▶ Listing:
================================

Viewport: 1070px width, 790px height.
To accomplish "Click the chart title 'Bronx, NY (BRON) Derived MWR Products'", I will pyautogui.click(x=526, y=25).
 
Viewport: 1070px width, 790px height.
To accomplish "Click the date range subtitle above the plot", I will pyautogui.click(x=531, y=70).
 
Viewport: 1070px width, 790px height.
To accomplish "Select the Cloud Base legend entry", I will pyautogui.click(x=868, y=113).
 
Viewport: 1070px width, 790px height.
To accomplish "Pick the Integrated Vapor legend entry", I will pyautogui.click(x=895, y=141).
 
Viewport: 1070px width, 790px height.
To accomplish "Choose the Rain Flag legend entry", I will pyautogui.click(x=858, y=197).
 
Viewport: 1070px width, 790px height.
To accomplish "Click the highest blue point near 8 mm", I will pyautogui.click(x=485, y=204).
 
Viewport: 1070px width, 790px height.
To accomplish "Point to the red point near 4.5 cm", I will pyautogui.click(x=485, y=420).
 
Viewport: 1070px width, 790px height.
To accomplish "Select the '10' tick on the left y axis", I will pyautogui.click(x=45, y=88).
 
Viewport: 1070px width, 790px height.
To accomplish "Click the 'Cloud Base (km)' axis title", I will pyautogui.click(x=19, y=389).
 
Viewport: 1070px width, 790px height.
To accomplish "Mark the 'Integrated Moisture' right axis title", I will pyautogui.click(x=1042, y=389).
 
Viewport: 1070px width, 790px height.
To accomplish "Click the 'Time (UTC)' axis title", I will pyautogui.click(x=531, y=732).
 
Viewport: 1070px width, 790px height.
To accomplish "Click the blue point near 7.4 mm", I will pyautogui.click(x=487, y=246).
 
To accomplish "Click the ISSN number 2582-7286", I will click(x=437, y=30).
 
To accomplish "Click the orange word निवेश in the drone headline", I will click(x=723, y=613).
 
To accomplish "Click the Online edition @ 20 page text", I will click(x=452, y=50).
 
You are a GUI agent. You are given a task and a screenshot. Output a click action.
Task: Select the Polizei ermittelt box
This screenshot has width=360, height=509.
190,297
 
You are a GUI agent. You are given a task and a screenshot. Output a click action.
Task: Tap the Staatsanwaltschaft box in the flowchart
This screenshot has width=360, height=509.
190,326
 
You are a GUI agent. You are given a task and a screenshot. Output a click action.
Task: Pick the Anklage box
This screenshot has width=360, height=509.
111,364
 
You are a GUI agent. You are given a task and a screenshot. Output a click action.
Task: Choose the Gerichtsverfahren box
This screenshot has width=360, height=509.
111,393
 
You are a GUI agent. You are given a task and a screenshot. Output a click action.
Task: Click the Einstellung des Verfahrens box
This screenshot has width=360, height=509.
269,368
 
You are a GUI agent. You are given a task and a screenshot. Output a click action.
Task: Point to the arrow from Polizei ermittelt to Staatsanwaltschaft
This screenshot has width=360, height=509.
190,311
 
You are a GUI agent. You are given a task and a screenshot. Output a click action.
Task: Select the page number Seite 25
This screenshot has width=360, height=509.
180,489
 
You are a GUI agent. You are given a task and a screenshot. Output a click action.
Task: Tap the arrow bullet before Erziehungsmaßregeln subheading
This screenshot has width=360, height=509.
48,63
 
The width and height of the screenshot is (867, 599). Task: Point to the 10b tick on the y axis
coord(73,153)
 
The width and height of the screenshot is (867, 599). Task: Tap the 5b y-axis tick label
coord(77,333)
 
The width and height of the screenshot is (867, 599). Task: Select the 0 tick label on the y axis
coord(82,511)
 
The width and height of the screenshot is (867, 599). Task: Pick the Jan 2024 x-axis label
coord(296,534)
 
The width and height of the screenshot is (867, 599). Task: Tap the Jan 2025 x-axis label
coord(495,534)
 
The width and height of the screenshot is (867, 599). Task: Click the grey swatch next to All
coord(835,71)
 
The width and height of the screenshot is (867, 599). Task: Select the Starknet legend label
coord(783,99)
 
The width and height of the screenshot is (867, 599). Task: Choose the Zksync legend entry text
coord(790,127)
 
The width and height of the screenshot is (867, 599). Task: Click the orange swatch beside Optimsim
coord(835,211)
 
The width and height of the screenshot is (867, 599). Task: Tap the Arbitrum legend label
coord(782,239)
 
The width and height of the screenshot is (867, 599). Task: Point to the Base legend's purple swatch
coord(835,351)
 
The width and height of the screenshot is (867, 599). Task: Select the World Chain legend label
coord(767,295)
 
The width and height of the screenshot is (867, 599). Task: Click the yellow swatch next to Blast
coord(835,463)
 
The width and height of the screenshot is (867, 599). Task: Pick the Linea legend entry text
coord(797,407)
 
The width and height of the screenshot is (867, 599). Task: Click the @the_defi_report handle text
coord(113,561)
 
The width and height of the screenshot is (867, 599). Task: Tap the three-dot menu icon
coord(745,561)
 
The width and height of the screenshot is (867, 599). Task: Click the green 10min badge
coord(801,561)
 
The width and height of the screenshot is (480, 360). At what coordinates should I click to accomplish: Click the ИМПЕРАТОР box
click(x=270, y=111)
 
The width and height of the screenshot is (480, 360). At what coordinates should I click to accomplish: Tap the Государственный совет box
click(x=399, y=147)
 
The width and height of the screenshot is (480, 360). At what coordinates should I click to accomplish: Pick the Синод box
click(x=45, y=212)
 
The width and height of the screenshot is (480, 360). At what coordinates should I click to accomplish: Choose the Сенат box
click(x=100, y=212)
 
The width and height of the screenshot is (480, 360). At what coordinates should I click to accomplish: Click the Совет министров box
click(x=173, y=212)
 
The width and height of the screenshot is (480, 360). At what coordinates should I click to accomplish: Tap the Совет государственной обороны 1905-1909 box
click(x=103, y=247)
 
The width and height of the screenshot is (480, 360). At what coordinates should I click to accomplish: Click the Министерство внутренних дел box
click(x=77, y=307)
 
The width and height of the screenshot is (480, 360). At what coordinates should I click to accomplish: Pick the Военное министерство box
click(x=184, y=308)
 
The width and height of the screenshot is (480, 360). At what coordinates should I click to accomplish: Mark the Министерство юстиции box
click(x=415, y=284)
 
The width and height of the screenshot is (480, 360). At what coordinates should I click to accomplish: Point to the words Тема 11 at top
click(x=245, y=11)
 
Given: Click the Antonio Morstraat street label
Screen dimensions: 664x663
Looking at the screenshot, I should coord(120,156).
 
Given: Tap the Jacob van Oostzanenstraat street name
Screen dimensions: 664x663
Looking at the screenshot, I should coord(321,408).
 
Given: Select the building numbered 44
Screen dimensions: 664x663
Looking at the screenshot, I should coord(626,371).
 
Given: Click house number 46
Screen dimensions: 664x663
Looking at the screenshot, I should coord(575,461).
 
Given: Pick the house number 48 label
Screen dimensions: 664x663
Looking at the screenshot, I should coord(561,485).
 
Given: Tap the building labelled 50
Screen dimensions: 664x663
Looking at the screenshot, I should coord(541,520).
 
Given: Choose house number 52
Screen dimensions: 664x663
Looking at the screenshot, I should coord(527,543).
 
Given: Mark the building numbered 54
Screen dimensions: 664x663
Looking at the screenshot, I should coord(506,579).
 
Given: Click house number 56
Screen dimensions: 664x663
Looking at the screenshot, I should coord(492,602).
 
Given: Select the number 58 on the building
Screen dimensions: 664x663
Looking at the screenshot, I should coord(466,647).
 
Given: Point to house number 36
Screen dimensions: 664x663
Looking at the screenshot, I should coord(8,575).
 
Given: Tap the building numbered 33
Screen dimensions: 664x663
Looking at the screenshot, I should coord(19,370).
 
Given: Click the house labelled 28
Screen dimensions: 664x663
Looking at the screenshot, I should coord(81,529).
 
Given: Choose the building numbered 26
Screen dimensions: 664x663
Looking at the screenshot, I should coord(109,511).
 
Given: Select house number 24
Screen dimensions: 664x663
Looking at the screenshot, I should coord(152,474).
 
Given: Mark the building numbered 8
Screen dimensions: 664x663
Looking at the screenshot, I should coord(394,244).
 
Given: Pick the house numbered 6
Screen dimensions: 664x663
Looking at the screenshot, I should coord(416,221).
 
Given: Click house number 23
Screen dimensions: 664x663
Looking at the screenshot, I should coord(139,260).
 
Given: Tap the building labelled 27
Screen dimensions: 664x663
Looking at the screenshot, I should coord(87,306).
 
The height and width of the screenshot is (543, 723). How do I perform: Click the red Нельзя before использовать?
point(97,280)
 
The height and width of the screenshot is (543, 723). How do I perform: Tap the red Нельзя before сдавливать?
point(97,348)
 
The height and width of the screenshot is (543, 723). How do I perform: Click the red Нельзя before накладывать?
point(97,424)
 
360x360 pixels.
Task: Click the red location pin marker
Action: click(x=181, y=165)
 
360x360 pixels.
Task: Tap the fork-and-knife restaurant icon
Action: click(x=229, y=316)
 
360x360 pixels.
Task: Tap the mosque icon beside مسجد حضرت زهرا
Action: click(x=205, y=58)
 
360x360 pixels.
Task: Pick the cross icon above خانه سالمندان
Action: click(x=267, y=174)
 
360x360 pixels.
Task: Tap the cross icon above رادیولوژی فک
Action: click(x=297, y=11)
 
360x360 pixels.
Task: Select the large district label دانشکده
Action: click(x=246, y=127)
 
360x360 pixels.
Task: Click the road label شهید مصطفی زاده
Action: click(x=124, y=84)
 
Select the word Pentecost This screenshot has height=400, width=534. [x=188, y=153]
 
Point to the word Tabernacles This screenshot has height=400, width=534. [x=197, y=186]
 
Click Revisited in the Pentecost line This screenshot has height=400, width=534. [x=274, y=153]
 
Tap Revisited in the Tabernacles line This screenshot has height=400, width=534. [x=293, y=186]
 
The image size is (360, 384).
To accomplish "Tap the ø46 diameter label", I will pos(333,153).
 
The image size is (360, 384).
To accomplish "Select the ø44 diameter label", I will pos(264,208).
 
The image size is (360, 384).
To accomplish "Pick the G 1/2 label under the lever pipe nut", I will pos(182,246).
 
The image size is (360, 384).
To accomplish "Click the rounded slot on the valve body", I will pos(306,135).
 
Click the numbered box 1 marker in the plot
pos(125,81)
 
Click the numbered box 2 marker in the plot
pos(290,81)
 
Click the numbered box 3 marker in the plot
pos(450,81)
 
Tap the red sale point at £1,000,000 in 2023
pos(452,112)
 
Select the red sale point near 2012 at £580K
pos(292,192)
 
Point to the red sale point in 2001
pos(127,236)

================================

▶ Work to complete: Retype the lines of the material above without any change, starting at the line that contains "the ИМПЕРАТОР box" and ending with the line that contains "click(x=399, y=147)", both included.

▶ Task answer:
The width and height of the screenshot is (480, 360). At what coordinates should I click to accomplish: Click the ИМПЕРАТОР box
click(x=270, y=111)
 
The width and height of the screenshot is (480, 360). At what coordinates should I click to accomplish: Tap the Государственный совет box
click(x=399, y=147)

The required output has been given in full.